Chapter 5.  Energy Conservation in Photosynthesis:  CO2 Assimilation

  • More about stomata:
    • Table 5.1 show typical density and distribution of stomata.  The range is about 20-400/mm2.
    • Pores occupy 0.2-2% of surface area, but diffusion through pores is very efficient and may be equivalent to rate expected from 70% of surface area.
  • Guard cell movement in brief: due to orientation of cellulose microfibrils in guard cells, when guard cells take up water and become turgid, they expand asymmetrically.  This opens the stoma.

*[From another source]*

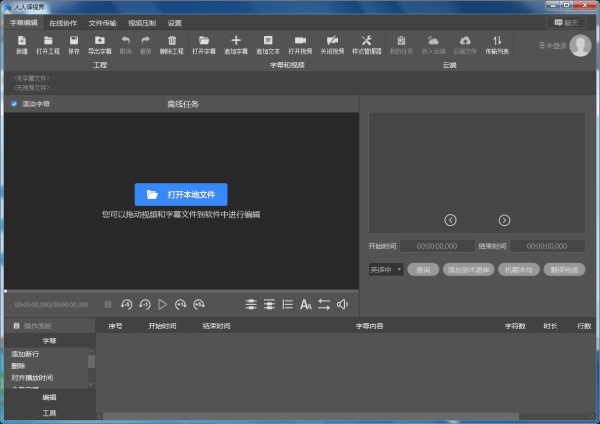
Task: Click the 新建 (New) toolbar icon
Action: click(x=21, y=42)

See Figure 5.5.
  • Now for the details:
    • Uptake of water is due to increase in guard cell water potential, this in turn is due to accumulation of K+, Cl- and malate ions in vacuole.
    • An ATP-ase proton pump produces proton efflux.  This results in passive uptake of K+ and cotransport of Cl-.  Malate is produced by hydrolysis of starch.  See Figure 5.6.
    • Environmental cues:
      • Low CO2 content in substomatal cavity triggers opening.
      • Light, especially blue light, triggers opening.  Specific blue light receptors are involved.
      • Drought stress triggers closure:
        • Hydropassive closure - guard cells lose water,  become flaccid.
        • Hydroactive closure - plant senses water deficit, stomata close.  The hormone ABA is involved, and water deficit can be sensed in leaves or roots.
    • All these processes require complex signal transduction pathways, ending with activation of the proton pumps.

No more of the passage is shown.